Pumps Don't Pollute

At last week's Miami Beach sea level rise forum, the slogan above was printed on banners. 
According to Miami Beach, "pumps don't pollute, people do". 

This week I had breakfast with the retired MB engineer in charge of building 22 pump stations with injection wells (that don't contaminate) across the city. 

He was eager to share information about our current story-water design after speaking with DERM, the Florida Department of Environmental Protection, and the South Florida Water Management District -- being bounced from agency to agency with no real explanation for the contamination many residents see with their own eyes!

I learned that each pump station covers 60 acres of land, which means that all the dirt and gooky grime from 60 acres of streets is discharged into the bay from each pump.

In neighboring Bal Harbour, pump station water quality is preserved by using injection wells. Not all storm-water can be pumped underground, but injection wells can absorb the first 1.5 inches of black contaminated water, cleaning the streets, so that ensuing water pumped into the bay is cleaner. 
 
In Miami Beach, many of our pumps inject nothing underground. The 25 pumps built in the last five years discharge 1500 acres of dirty storm-water, unfiltered, into Biscayne Bay. Miami Beach uses a system called "Defender" which eliminates large objects, but does nothing to filter bacteria and other chemicals.

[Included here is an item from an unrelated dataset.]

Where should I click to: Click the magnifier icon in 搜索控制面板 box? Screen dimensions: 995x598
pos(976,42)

How can this be, you say? How does DERM allow us to shamelessly discharge our dirty water into Biscayne Bay?

Apparently, a former city engineer (dismissed after the Indian Creek debacle) convinced DERM that injection wells were hopeless because of sea level rise, and DERM granted the permits. If injection wells worked with gravity, they would be affected by sea level rise, but they don't--they pump water into the ground below the Biscayne Aquifer.

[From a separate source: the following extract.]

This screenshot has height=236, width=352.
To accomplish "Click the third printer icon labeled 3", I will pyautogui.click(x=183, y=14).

The blatant pump polluting of Biscayne Bay began in 2015 and by 2016 this was verified when an FIU professor found high levels of fecal matter in the bay after testing water quality. The city has yet to rectify the situation. Residents continue to send the administration videos of the contamination, yet there is never an explanation. 

This campaign will focus on improving water quality and adding injection wells or filters to current pump stations. 

As we speak, dirty, smelly, mucky water is being pumped into our bay. We should email county commissioner Eileen Higgins and ask questions. Contact the head of DERM, Lee Hefty, and ask him if he believes the "Defender" system is effective. We must demand the revocation of polluting pump permits until they are outfitted with filters or injection wells. 

In February this year, the Miami Herald reported that the seagrass was dead. 

I invite the city administration defending this system for a swim in an outfall like the one shown above. If they are willing to jump in and swim around, then maybe I would believe them.

As humans, we have a choice, but the creatures of Biscayne Bay--they don't--they depend on us.

We can make a difference---we just have to care.